REQUEST
Extend the article on Louisiana's gambling industry, starting right after its final quote from New Orleans Mayor Marc Morial.

-- PASSAGE SHOWN start --

Still, the $40 billion-a-year industry helps to fill states' coffers at a time when lawmakers are looking for new revenue sources to offset cuts from Washington. Here in Louisiana, taxes and fees on the gambling industry last year contributed $550 million to the state treasury - more than from the oil and gas industries, previously the biggest revenue producers.

Louisiana's transformation into a gambling mecca occurred over the past five years. In 1991, the Legislature legalized video-poker machines and riverboat casinos. The next year, it approved a casino in New Orleans, on the edge of the city's French Quarter.

But the industry's fortunes began to change last year. The New Orleans casino went broke, and its owner, Harrah's, is now in Chapter 11 bankruptcy proceedings to try to get the dice rolling again at the monstrous, half-finished, red-brick structure. Two of three New Orleans riverboats closed after nine weeks. Adding to the misfortunes, the FBI has been investigating charges that some lawmakers were bribed by gambling-industry executives.

These factors, and the fact that voters were never allowed to vote on gambling, have combined to sour many residents on the industry.

"You've never seen a comprehensive effort like this to allow people to repeal gambling," says C.B. Forgotston Jr., a lawyer and antigambling lobbyist in New Orleans. "You're seeing a growing backlash against gambling here."

'Veneer of corruption'

Still, polls indicate a slight majority of voters would keep riverboat casinos, and residents of New Orleans would keep the land-based casino.

"People are more fed up with the political maneuvering and what they see as a slight veneer of corruption ... than they are with gambling itself," says New Orleans Mayor Marc Morial.

-- PASSAGE SHOWN end --
-- DATA SUPPLIED start --

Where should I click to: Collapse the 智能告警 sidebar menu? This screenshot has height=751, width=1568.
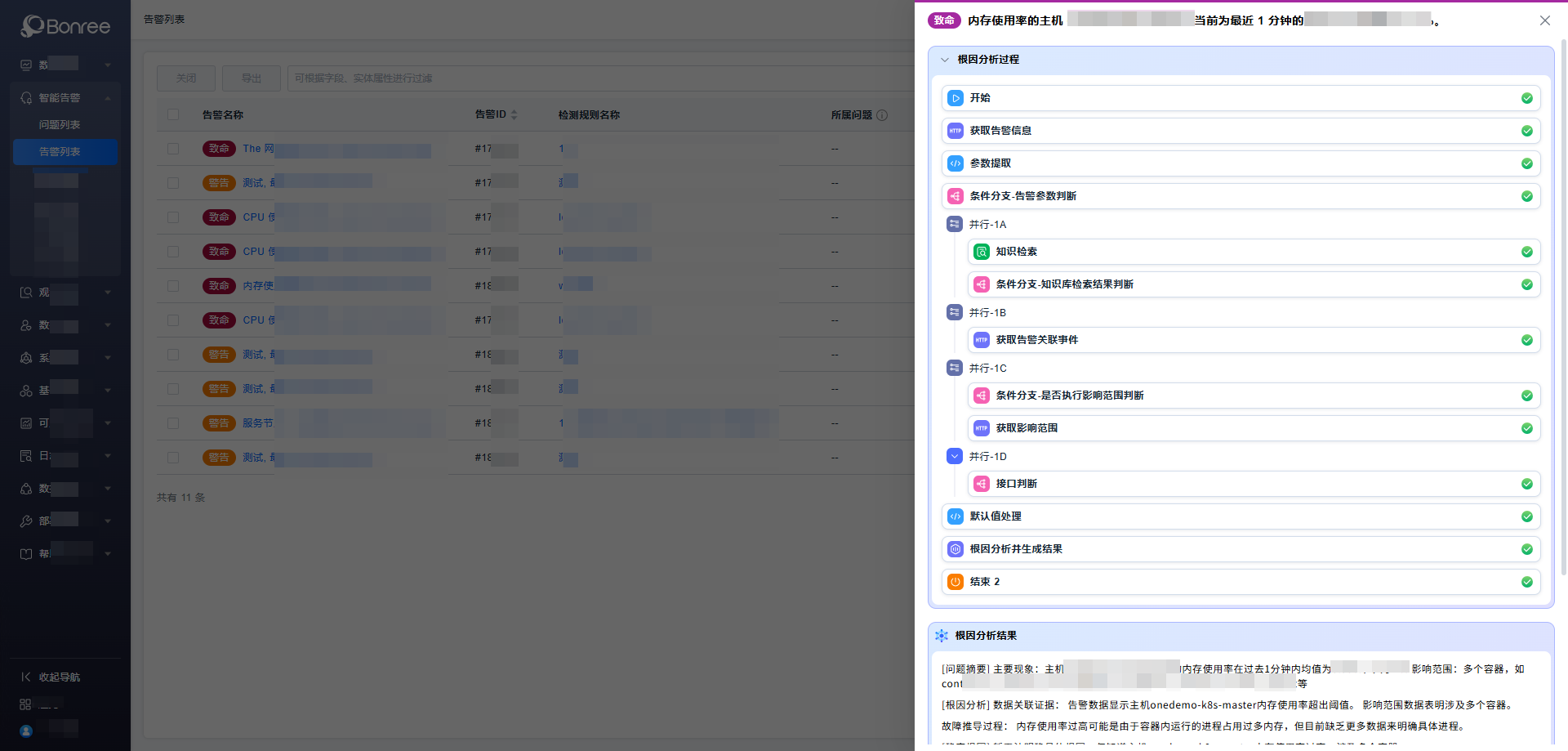107,98
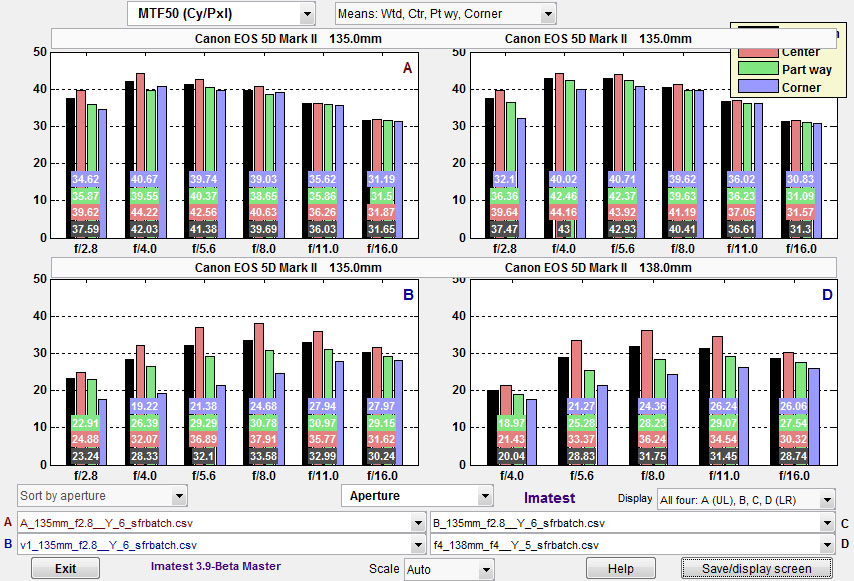
Task: Open file D f4_138mm_f4 csv dropdown
Action: [x=631, y=545]
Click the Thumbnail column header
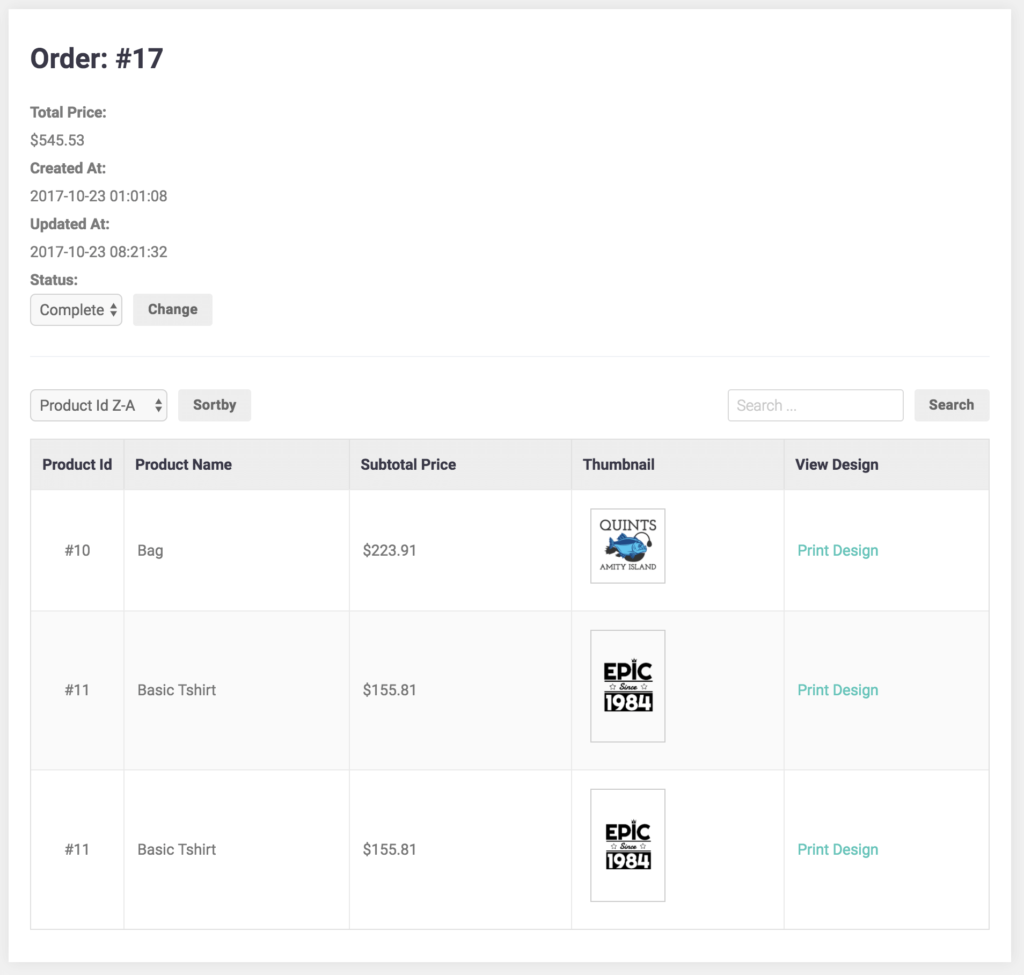The width and height of the screenshot is (1024, 975). (618, 464)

-- DATA SUPPLIED end --

SOLVED EXERCISE
Video poker, however, may provide more of a target for opposition. Bars, restaurants, and motels are permitted as many as three video-poker machines, but truck stops are allowed up to 50. Antigambling groups say these truck stops have become mini-casinos.

Even major backers of the game are having second thoughts, including former Gov. Buddy Roemer, who supported legalizing video poker when he was in office in 1991. While outlets with two or three machines don't bother him, "the trouble is the 50 machines at the video-poker truck stops, which have sprung up all over the state," he says.

In some parishes, though, voters may be reluctant to vote out gambling - even video poker - because of the revenues the industry provides, says economist David Johnson of Louisiana State University in Baton Rouge.

Weighing costs and benefits

Others see it differently. "This is not economic development," Mr. Forgotston says. "The social costs that come with compulsive gambling and crime ... mean this may not be any net gain."

Compulsive gambling is a problem, but there are no firm numbers on what the costs are, Mr. Johnson says. "It's hard to imagine the cost is greater than revenues coming in," he says. "Apart from the corruption that has occurred in the licensing process, I don't think crime is a problem."

Antigambling groups view the Legislature's vote to allow local options as something of a defeat. They had hoped Gov. Mike Foster (R), elected last November on a ban-gambling platform, would push lawmakers to vote out gambling entirely.